A foreign tourist pays via Alipay at a store in Beijing. (Photo/China Daily)
China is seeking greater breakthroughs in facilitating foreign visitors' payments by the end of June as relevant efforts have borne initial fruits with overseas visitors' onshore payments as bank cards and mobile payment saw double-digit growth last month.
At a meeting attended by central bank officials and leaders from financial institutions on Saturday, Zhang Qingsong, deputy governor of the People's Bank of China, the country's central bank, called for efforts to treat optimizing payment services as a priority and to strive for even more significant breakthroughs by the end of June.
Zhang said that the initiative to optimize payment services has expanded from pilot actions in 17 key cities to nationwide efforts, calling for further enhancing the sustainability of the initiative.
Stressing payment service optimization as one of the most prominent tasks of the PBOC throughout the year, Zhang called for continuous efforts to boost bank card acceptance, enhance payment services at bank branches, give further play to the role of cash as the last resort of payments and further improve foreign currency exchange services.
He also underlined the specific need for the country's major international airports to explore sustainable schemes to provide better payment assistance services for foreign arrivals.
So far, more than 20 provinces and cities including Beijing, Guangzhou, Shenzhen, Dalian, Chengdu, Shaanxi, Henan and Fujian have launched their plans to optimize payment services.
With key merchants encouraged to accept international bank cards, the number and value of transactions via international card POS terminals in China increased both by about 20 percent in April compared with March, data compiled by the central banks showed.

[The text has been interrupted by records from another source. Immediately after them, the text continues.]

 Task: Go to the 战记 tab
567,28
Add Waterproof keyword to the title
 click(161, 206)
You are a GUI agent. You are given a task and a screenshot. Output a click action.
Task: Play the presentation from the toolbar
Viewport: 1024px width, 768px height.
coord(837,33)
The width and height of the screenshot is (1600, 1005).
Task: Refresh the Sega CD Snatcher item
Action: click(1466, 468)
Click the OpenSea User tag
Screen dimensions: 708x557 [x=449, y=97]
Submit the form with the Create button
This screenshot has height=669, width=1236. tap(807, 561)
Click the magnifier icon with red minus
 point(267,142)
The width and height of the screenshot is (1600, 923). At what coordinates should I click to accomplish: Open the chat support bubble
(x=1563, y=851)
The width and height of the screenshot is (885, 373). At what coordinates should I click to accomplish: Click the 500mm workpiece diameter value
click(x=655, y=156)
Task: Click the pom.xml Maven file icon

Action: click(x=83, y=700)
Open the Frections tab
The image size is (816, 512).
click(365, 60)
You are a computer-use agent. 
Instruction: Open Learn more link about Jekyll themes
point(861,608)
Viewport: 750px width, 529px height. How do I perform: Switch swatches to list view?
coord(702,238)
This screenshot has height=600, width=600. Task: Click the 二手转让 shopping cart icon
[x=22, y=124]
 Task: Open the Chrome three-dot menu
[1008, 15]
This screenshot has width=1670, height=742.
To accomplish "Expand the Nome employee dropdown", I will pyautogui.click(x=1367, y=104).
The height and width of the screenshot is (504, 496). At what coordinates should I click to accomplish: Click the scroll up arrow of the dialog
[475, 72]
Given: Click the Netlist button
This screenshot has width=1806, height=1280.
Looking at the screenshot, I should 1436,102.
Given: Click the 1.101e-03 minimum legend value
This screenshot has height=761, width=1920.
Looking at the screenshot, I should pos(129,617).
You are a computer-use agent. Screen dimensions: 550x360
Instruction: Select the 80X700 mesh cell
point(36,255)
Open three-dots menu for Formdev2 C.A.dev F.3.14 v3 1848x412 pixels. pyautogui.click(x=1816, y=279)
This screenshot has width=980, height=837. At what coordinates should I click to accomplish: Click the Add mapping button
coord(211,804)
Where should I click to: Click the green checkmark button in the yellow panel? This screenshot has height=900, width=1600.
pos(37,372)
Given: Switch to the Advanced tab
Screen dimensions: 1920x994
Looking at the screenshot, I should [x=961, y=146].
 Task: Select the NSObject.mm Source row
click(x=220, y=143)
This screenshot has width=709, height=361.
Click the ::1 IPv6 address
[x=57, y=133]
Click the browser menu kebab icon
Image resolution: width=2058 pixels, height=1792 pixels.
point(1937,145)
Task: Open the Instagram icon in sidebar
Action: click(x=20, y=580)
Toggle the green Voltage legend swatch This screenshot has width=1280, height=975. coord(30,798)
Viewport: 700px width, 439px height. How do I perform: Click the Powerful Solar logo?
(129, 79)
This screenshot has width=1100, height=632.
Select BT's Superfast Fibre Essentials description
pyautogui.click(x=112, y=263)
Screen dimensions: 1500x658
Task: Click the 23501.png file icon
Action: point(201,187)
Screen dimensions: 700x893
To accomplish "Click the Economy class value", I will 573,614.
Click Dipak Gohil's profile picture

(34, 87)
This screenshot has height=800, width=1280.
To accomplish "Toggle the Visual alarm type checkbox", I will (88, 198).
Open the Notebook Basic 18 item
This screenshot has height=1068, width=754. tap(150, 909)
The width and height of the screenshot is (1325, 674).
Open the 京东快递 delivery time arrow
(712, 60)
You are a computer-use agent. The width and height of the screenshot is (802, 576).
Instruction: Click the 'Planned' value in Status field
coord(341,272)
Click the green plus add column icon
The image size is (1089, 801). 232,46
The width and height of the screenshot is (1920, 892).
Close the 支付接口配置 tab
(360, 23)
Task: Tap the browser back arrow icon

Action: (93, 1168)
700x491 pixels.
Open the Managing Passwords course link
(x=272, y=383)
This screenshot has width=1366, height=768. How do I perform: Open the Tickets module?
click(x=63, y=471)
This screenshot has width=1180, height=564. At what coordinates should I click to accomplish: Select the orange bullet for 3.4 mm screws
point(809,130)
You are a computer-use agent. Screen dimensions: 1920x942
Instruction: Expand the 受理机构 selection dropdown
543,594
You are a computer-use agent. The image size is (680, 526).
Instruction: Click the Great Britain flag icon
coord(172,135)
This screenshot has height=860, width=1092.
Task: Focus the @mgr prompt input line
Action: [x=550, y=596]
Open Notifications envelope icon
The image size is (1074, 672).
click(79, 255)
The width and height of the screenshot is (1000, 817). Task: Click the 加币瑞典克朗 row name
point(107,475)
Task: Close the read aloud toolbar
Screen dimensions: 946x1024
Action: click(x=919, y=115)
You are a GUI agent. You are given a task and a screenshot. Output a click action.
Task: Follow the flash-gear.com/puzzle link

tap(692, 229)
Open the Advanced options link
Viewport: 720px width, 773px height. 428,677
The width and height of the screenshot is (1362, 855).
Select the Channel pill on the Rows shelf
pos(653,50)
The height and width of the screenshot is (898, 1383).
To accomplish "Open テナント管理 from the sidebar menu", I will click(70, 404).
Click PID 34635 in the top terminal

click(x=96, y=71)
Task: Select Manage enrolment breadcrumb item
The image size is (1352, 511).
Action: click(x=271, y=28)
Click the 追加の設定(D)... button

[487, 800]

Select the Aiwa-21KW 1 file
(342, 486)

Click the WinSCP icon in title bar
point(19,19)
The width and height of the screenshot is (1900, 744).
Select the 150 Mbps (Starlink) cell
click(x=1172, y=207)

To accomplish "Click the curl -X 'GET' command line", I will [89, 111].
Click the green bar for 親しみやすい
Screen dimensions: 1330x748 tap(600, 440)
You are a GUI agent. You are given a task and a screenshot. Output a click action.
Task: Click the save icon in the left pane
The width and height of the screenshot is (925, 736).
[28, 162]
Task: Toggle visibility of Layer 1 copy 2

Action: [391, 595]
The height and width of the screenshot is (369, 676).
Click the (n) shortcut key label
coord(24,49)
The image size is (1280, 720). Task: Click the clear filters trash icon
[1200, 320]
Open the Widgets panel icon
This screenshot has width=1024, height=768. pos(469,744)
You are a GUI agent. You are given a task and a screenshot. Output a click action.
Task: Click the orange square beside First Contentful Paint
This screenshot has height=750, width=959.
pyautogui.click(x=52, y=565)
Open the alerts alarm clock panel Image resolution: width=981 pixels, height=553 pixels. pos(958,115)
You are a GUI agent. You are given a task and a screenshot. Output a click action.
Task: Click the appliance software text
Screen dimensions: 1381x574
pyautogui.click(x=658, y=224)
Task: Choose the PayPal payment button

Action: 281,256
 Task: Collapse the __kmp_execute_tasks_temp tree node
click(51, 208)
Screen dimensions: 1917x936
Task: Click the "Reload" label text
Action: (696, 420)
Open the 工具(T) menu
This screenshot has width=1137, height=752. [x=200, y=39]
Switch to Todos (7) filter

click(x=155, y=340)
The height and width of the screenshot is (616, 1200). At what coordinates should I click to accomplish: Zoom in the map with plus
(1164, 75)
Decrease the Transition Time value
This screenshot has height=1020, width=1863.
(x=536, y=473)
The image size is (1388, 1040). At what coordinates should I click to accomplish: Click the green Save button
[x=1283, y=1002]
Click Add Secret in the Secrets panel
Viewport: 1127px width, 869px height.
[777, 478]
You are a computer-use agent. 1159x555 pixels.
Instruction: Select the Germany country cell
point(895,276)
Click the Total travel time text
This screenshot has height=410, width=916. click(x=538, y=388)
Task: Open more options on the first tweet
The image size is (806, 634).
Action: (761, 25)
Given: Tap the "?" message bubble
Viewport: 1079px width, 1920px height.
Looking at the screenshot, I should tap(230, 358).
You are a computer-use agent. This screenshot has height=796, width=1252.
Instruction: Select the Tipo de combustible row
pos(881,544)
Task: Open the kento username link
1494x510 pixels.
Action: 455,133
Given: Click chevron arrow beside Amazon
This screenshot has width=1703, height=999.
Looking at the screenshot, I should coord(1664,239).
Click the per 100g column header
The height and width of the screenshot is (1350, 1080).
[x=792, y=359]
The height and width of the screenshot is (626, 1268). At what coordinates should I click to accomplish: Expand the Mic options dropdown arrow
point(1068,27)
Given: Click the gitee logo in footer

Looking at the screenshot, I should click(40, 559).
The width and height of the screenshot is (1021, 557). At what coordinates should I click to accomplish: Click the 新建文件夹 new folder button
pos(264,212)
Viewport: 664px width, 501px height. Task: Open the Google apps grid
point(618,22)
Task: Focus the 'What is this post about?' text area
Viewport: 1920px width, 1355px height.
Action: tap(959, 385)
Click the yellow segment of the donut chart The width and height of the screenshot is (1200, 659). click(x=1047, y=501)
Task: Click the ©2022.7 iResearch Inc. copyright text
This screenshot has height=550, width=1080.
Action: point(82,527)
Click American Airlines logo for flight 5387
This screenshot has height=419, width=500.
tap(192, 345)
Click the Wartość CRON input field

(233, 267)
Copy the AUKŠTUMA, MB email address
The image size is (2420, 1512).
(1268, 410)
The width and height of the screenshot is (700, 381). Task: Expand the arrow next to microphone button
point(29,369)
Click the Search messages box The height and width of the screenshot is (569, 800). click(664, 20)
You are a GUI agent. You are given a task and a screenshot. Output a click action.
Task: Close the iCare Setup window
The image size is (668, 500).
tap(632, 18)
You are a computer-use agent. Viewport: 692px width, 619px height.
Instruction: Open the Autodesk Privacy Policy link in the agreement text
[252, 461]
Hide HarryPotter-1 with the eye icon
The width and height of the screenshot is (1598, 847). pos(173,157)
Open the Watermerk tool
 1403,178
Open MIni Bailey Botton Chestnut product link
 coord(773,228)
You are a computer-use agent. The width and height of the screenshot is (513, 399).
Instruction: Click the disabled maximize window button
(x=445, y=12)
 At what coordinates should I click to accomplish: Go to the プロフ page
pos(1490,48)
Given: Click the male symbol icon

In April, overseas visitors conducted 19.05 million transactions using mobile payment tools in China, totaling 2.7 billion yuan ($373.6 million) in value, which marked a month-on-month increase of 10 percent and 11 percent, respectively.
Of these, a total of 900,000 overseas visitors made their mobile payments by linking their overseas bank cards with domestic mobile payment platforms, while 1.13 million used their overseas mobile payment wallets directly in China.